(Stored data)
════

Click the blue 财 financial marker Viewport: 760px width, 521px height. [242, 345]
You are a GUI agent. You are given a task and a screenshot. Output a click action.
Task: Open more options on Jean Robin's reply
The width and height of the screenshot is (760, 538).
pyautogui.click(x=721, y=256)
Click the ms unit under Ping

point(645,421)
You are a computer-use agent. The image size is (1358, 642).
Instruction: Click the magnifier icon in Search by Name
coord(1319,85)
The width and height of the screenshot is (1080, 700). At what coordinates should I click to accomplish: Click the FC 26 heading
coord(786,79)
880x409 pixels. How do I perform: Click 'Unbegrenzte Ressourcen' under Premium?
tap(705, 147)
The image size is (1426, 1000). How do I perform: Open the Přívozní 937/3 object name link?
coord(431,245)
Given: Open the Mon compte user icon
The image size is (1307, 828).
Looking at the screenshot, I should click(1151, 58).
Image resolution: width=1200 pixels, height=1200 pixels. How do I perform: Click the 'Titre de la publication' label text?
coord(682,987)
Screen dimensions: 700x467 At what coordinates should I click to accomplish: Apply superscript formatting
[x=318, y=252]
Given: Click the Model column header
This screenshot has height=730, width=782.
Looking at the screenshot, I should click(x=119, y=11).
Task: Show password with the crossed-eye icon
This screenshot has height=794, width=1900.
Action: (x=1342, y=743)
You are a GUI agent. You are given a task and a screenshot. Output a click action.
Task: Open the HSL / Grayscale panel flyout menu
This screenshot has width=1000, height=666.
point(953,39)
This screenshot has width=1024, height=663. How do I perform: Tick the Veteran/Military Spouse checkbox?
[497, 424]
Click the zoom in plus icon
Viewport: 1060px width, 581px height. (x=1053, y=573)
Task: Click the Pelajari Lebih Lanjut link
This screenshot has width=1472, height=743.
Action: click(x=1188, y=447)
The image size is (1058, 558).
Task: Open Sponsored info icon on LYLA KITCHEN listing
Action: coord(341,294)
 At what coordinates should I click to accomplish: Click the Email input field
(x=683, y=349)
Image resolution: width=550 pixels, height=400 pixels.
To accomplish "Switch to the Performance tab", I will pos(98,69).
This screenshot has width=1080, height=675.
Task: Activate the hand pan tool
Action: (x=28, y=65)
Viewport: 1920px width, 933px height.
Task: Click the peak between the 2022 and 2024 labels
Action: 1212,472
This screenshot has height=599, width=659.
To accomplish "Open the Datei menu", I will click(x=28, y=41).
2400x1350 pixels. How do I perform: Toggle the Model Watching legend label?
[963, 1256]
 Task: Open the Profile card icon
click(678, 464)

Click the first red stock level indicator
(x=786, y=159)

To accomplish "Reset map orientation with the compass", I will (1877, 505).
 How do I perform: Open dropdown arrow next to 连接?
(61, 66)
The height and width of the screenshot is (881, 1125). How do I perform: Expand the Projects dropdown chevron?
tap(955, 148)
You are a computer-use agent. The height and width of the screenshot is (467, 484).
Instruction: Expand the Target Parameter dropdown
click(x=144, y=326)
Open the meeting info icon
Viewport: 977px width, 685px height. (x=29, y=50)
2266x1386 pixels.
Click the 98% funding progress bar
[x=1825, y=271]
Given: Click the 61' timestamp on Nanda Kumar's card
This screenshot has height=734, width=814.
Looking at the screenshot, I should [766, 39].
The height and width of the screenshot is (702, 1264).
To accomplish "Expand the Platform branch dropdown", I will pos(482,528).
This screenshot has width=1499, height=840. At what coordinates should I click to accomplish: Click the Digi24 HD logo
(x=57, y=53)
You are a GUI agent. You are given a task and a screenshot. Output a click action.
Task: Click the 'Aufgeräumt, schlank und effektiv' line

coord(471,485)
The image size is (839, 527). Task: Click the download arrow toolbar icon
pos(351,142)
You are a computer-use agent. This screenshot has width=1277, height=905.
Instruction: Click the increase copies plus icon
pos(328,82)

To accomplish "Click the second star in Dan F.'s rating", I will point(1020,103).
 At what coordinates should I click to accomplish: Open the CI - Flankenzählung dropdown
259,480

════

Collect each line of the entries that has the word "computer", copying it in full.

■ **Solution to this exercise**
You are a computer-use agent. The image size is (1358, 642).
You are a computer-use agent. The height and width of the screenshot is (467, 484).
You are a computer-use agent. This screenshot has width=1277, height=905.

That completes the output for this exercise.